Our Restoration Project meets two needs: housing and marketable skills. The crew, all orphaned young people, learn the home renovation trade by repairing the homes of fellow orphans. Orphaned student Masha was one beneficiary this year. The crew fixed up her unlivable apartment so she won’t be homeless when she graduates from college.

Stop the Cycle helps orphaned parents break the cycle of abandonment and abuse in their families. In 2023, 44 moms and dads participated in the program, and 25 families came to our in-depth monthly parenting classes! Camp was a special week for our Stop the Cycle community, where our staff invested deeply in young families every day. Many camp families have stayed in touch. 

As the two-year anniversary of the war draws nearer, our hearts are breaking for our country. But we’re thankful you keep investing in the future of Ukraine’s most vulnerable youth. God is always at work!

School and More for Sasha

After collarbone surgery, Sasha had another problem. Because of the operations, he was too late to enroll in a state-run college. 

Many orphan teens don’t know the next step for their education. They grew up on the margins of society. No one asked them, “What’s your dream for the future?” Without job skills, many can’t get work, and some end up on the street.

But because Sasha had found Last Bell, it wasn’t too late for him. We partner with a Christian IT academy, and they accepted Sasha mid-semester. He’ll learn computer skills and start on a path to independence.

We’re always seeking new vocational opportunities, because education gives an orphan the skills to break their family’s cycle of poverty. You can be part of that in 2024!


Your generosity transformed Sasha’s life. You gave him the medical care he needed, and new friends who helped him enroll in a school where he can thrive. 

Those are all important, practical gifts! But you helped Sasha in one more important way: you invited him into God’s family.

At camp, Sasha was a student leader. Some of the students on his team struggled to participate. But Sasha united them and helped each student find their strengths. Sasha’s magnetic personality could have easily led his peers astray… or to a loving God.

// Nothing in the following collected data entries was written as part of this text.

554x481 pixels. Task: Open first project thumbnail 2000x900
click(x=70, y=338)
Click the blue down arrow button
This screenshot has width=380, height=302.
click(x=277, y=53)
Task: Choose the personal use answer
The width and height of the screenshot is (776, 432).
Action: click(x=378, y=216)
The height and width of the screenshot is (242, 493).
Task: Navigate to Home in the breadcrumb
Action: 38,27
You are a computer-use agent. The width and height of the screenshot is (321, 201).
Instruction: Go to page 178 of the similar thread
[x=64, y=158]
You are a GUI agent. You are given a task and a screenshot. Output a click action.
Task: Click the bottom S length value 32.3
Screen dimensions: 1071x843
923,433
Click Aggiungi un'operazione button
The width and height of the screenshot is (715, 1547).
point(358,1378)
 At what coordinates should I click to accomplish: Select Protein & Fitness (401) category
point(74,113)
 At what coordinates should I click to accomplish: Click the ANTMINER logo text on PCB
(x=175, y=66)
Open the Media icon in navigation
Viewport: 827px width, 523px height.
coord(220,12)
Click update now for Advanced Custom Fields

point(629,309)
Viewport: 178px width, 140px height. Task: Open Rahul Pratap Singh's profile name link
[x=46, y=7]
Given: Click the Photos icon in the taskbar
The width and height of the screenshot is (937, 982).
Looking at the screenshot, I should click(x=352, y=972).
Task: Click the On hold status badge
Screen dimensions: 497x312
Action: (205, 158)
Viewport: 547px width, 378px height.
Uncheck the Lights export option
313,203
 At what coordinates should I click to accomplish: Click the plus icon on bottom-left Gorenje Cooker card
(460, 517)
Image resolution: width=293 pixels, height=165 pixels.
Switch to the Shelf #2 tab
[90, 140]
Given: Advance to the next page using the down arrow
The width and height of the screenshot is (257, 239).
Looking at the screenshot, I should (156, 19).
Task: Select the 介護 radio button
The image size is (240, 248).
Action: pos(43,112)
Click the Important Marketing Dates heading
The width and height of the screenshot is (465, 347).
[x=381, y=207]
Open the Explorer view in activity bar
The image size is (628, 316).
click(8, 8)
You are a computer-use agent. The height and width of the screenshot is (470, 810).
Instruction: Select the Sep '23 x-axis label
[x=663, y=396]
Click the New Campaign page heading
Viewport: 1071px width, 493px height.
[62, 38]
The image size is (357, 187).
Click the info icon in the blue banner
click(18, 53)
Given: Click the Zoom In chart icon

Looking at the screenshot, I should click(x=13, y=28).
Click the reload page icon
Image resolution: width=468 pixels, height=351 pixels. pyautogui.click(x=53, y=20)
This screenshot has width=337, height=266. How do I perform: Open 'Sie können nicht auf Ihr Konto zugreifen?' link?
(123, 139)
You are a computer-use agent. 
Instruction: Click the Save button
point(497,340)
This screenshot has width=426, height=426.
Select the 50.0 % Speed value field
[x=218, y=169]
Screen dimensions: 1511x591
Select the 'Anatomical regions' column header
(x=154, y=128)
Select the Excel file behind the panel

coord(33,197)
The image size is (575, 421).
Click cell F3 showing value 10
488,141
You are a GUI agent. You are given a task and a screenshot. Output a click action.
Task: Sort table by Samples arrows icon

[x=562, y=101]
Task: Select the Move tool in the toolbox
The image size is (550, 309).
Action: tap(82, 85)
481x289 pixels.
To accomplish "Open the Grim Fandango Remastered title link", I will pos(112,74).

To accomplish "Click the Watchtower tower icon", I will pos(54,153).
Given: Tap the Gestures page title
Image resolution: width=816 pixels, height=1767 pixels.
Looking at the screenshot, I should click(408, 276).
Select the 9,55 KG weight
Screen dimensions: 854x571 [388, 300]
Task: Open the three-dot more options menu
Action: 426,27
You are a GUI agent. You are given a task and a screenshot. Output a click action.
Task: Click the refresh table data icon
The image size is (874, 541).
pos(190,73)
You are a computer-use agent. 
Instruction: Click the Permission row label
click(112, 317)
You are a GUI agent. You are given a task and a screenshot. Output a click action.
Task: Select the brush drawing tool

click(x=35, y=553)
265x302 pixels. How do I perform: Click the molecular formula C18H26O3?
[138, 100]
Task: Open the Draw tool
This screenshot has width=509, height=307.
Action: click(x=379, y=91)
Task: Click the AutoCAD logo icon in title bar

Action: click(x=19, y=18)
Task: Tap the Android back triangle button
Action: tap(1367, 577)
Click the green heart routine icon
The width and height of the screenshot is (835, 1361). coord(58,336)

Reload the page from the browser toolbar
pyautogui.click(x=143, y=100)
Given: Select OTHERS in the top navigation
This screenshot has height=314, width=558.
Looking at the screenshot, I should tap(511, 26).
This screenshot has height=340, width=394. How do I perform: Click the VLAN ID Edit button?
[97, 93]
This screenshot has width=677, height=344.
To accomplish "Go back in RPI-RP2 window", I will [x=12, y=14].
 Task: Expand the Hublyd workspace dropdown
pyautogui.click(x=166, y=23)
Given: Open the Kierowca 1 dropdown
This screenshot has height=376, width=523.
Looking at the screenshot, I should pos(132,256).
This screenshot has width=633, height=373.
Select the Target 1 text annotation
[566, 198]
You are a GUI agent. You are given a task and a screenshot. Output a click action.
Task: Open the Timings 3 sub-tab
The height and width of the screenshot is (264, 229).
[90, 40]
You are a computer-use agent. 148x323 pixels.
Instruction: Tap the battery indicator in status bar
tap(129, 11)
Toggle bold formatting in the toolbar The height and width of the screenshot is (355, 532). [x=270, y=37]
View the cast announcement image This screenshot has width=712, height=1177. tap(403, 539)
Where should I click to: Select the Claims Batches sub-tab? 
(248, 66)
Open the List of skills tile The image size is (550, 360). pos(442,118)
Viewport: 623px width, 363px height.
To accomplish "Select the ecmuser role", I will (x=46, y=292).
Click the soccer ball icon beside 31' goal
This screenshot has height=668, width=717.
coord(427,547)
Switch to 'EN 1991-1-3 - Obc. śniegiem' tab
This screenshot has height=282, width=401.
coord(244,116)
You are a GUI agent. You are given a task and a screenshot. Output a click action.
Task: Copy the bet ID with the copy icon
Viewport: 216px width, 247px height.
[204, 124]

We’re grateful to God that Sasha was interested in Christianity. He began soaking up our care and attention. After camp, he started attending church with us. Then he decided to follow Jesus!

We’ll meet many new orphaned youth in 2024. Will you give so these precious young people will hear how much God loves them?

Photos: A Year of Restoring Home

During a time of national suffering, our Restoration Project crew has such an important job. They build in the midst of destruction. They restore stability to those in doubt.

Orphaned youth make up the crew, apprenticing in the home renovation trade with staff member Sergei. All their work benefits their fellow orphans.

In 2023, the crew kept showing up even as the air raid sirens sounded. These were their biggest projects from the past year:

Shelter Renovations

The crew spent part of 2023 renovating the Shelter, our crisis housing facility for orphaned moms. They totally remodeled the kitchen, replaced the roof of the “gazebo” (an outdoor eating area), and renovated bedrooms. Thanks to their skills, the Shelter is even more warm and welcoming for moms who just need to be safe for a while.

Day Center Renovations

Our crew worked alongside a contractor to renovate the Day Center. Now this hub of activity for our orphaned students has a full kitchen where staff and youth can cook together.

Masha’s Home

Like many orphaned students, Masha didn’t have a safe place to go after college. But she’d inherited an old apartment that needed many repairs. Our crew fixed her bathroom and kitchen, making her apartment a safe place to live after graduation.

Alina’s Kitchen

Nothing goes to waste at the Restoration Project! Former Shelter resident Alina had a bare kitchen with no cupboards at all. So our crew hauled the Shelter’s old cupboards to her house and installed them. They added a stove a few months later.

At Last Bell, we believe everyone deserves a safe place to sleep at night. Your gifts make it happen for orphaned youth. Thank you!